The last part of John Eliot Gardiner’s Music in the Castle of Heaven is devoted to Bach’s Mass in B Minor, and its performance in Dresden where Bach’s contemporary (and seemingly friend) Zelenka was the court Capellmeister. Gardiner mentions that Bach’s composition likely influenced some of Zelenka’s later work - I haven’t done the research to establish if this might be the case here.

There are three Baroque composers I am listening to regularly - one might even say religiously - at the moment : Schütz, Bach and Zelenka. The first I sought out because, in Gardiner’s telling, he was a precursor to and likely influence on Bach. Zelenka I came across by happenstance (read: Spotify Baroque playlist), inspired by Herman Hesse’s Glass Bead Game, though in that novel the composer most frequently mentioned is Purcell (more on whom in another post, hopefully). Handel, despite parochial interest in The Messiah, is a bit too flamboyant to my ear; and Vivaldi, though I’m sure brilliant, isn’t really on my radar yet either. Instead it’s the sacred music of Mitteleuropa that is drawing my attention, like the aural equivalent of Caravaggio.

To my mind, I like Schütz because he is comparatively austere in form - for example his Matthew Passion is entirely a capella, described in this review as falling “midway between the cool impersonality of plainchant recitation tones and the more impassioned idiom of operatic recitative”, a contains only the gospel text - while at the same time vividly exciting in content, the Kleine Geistliche Konzerte (”little spiritual concert” if my German is correct) and Psalmen David being full of moments of almost pop melody in the polyphonic vocals. 

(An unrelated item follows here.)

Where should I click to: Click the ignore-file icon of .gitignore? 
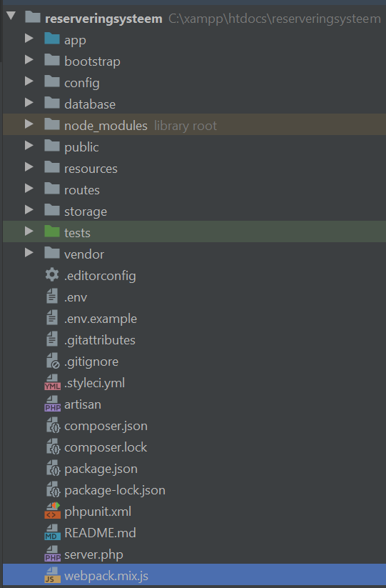[53, 361]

Bach is of course wonderful, and I agree with Gardiner that he is unparalleled in the emotional expression of his music - whether that is a channeling of devotional fervour or an outpouring of personal grief - as well as its creative dexterity. Yet precisely because it is so accomplished it tends to feel a bit too much - a bit too rhythmic, perhaps, with every flourish having its place - and I gravitate back towards the more easily enjoyable sounds of these other composers.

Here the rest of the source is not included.